Passing fields, plowed, fresh from the rains, ready for planting. Strawberries, likely. Or artichokes. How much land it takes to feed a nation. Alerts from Amtrak, train delayed 3 hours! What to do? I find the public library, named after John Steinbeck. I pen a letter to Jennifer, aka email, send it off. I enjoy writing letters, the ability to slow down, compose my thoughts and feelings, share my inner life.
Recalling the workshop, I’m contemplating the Zen approach. Observing the body, the breath, the thoughts, the feelings. Riding my bicycle is a similar process, if I allow it. Let go enough to arrive, in the moment. Ride on without distraction, rumination, emotion. Some call it getting in the flow. I’m noticing it now, the state of equanimity, in contrast to the other state, that of anxiety and worry. And the choice to be in one or the other. True freedom, knowing I have a choice.
Breakfast at an overblown diner, huevos rancheros. Sunnyside used to do them better back home. Sad that shop closed. I ride the last stretch to the station, another delay, train is now 4 hours behind schedule. I put on the earbuds, enjoy the distraction of my favorite music.
I check in my bicycle, and the station master says there are two other bikes on the train. I step outside and meet Nick and Caroline, touring cyclinsts who were also riding out of Big Sur in the storm yesterday, after staying a night at Lucia Lodge for $240. I show them the picture of the giant boulder, they had ridden past before it fell.

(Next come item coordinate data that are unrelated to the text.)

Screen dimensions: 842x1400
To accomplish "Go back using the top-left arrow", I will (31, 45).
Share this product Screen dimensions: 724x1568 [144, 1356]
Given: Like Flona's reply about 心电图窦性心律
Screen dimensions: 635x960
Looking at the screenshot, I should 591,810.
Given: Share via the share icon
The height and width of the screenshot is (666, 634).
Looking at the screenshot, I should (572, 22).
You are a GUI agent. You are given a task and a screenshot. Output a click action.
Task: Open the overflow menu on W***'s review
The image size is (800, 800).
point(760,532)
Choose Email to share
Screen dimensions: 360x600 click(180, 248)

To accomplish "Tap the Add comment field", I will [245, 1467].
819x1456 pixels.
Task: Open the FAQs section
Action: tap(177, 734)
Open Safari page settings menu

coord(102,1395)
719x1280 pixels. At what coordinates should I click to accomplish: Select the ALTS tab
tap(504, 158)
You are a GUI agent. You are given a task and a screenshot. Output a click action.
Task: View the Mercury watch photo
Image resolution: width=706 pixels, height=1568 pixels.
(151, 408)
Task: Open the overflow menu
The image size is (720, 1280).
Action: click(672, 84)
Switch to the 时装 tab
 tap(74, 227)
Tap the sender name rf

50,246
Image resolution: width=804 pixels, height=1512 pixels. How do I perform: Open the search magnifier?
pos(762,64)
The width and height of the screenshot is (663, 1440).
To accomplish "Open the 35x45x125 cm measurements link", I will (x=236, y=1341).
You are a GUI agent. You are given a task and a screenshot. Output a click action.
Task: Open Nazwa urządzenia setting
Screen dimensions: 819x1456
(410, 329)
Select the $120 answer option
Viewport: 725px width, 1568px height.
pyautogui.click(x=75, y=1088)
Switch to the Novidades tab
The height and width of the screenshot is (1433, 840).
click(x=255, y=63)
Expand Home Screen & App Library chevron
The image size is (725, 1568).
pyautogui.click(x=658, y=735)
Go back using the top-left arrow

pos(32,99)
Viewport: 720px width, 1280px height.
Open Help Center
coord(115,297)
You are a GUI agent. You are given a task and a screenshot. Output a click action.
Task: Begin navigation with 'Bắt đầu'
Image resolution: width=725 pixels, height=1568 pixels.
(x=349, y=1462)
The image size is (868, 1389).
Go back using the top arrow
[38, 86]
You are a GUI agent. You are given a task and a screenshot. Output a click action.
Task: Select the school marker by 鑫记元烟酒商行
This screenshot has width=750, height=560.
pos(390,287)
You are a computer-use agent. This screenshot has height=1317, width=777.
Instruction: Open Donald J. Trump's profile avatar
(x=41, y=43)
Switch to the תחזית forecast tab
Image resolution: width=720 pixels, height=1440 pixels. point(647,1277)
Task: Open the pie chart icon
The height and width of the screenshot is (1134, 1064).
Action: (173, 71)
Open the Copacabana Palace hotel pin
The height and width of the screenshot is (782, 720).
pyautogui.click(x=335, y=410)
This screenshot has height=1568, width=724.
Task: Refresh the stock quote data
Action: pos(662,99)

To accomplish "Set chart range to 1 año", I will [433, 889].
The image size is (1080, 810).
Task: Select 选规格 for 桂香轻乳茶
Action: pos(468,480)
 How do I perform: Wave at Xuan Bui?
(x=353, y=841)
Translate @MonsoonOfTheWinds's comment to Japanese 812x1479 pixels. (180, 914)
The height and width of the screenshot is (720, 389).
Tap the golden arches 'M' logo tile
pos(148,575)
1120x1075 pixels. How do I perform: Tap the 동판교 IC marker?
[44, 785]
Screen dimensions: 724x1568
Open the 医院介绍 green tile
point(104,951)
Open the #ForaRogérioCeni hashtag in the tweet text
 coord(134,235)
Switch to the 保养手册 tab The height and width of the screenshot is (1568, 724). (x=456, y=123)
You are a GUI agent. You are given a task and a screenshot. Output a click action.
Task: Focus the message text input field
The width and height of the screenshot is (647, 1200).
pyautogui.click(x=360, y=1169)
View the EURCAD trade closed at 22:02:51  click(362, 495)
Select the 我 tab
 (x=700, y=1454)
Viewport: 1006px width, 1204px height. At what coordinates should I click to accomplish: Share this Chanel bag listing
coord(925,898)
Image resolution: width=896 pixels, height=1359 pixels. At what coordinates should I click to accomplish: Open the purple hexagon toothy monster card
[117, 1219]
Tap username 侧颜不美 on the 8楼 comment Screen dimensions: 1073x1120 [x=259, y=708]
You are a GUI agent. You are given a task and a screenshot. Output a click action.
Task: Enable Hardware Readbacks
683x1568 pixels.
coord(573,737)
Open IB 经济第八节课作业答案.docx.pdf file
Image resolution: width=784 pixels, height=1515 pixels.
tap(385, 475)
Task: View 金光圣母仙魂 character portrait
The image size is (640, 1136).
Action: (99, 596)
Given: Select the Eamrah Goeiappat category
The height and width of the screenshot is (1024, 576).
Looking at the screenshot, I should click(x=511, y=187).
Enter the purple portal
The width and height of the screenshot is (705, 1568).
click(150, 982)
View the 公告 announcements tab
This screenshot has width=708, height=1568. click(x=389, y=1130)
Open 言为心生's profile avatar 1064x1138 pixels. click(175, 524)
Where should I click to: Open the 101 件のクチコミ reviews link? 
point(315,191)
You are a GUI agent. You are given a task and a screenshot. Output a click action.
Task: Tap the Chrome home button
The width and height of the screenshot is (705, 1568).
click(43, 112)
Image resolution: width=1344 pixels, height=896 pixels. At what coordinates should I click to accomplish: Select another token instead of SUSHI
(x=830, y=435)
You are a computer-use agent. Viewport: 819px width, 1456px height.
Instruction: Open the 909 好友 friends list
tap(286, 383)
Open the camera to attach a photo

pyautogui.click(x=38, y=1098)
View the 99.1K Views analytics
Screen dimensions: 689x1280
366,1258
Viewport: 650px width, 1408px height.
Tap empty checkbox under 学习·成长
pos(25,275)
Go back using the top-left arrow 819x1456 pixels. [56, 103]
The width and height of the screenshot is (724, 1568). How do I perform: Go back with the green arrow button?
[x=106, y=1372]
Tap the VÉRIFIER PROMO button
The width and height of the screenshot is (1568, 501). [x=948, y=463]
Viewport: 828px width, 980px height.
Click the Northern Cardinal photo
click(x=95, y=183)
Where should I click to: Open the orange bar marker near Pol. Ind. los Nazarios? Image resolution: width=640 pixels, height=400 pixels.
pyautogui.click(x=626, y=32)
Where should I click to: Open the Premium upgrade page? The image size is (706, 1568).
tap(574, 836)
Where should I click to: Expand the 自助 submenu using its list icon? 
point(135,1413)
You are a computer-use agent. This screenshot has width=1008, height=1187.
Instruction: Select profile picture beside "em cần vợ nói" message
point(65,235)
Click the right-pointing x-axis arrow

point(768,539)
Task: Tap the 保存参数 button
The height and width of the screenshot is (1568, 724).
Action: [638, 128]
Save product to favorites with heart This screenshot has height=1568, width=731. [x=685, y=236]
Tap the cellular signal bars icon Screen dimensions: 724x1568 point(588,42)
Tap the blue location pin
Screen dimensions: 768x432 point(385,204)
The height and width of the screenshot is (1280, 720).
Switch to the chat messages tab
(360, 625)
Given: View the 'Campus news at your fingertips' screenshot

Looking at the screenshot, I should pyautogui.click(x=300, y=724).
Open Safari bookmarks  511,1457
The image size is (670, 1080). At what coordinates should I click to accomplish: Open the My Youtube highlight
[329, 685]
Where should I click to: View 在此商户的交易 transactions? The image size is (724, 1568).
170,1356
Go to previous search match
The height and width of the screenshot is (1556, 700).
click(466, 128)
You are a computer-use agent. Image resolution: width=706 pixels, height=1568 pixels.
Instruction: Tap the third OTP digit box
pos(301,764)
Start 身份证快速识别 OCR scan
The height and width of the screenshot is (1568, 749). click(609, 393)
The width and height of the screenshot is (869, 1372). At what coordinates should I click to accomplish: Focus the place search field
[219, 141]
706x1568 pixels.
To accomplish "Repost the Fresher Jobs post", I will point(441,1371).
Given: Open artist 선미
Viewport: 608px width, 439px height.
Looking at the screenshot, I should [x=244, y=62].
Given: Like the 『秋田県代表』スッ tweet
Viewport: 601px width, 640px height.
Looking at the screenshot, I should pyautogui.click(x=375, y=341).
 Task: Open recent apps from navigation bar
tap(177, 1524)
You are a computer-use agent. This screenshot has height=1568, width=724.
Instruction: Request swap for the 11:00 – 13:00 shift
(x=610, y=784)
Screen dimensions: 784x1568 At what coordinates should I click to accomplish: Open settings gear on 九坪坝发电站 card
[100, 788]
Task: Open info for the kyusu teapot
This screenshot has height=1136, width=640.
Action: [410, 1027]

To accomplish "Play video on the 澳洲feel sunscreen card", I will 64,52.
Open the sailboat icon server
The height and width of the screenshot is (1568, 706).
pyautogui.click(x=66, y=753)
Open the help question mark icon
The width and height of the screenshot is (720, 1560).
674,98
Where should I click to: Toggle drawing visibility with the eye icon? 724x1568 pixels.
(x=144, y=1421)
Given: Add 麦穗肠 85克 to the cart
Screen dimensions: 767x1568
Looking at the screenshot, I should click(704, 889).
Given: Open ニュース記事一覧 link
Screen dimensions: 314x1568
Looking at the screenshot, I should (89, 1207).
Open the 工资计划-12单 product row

Shuddering to think of how that might have played out, as fate would have it. Winds blew Caroline off her bike at one point. We are laughing, incredulous that we made it out uninjured, and agreeing that was the scariest ride of our lives.
The train finally arrives and we hustle to get our bikes to the baggage car, then run back to the coach section, the very end of the train. I tell Nick about the Bicycle Writers group on Facebook, and he signs up. Then I settle in for the 6 hour ride to Santa Barbara. I’m enjoying the slow pace of the train again, the gentle swaying of the cars. Almost a lulling, meditative effect.
Chatting with my love again, my heart a mix of longing and warmth, pondering and bliss. The signal drops in and out, chat is interrupted, just like the weather, just like the awareness I’m developing. The long view is good, that of love and friendship, that of peace and evolving consciousness. Meanwhile, the world goes on, as it will, as in the poem by Mary Oliver.
I’m so grateful for this opportunity, to live my life at this time, in this place, a member of the family of all things.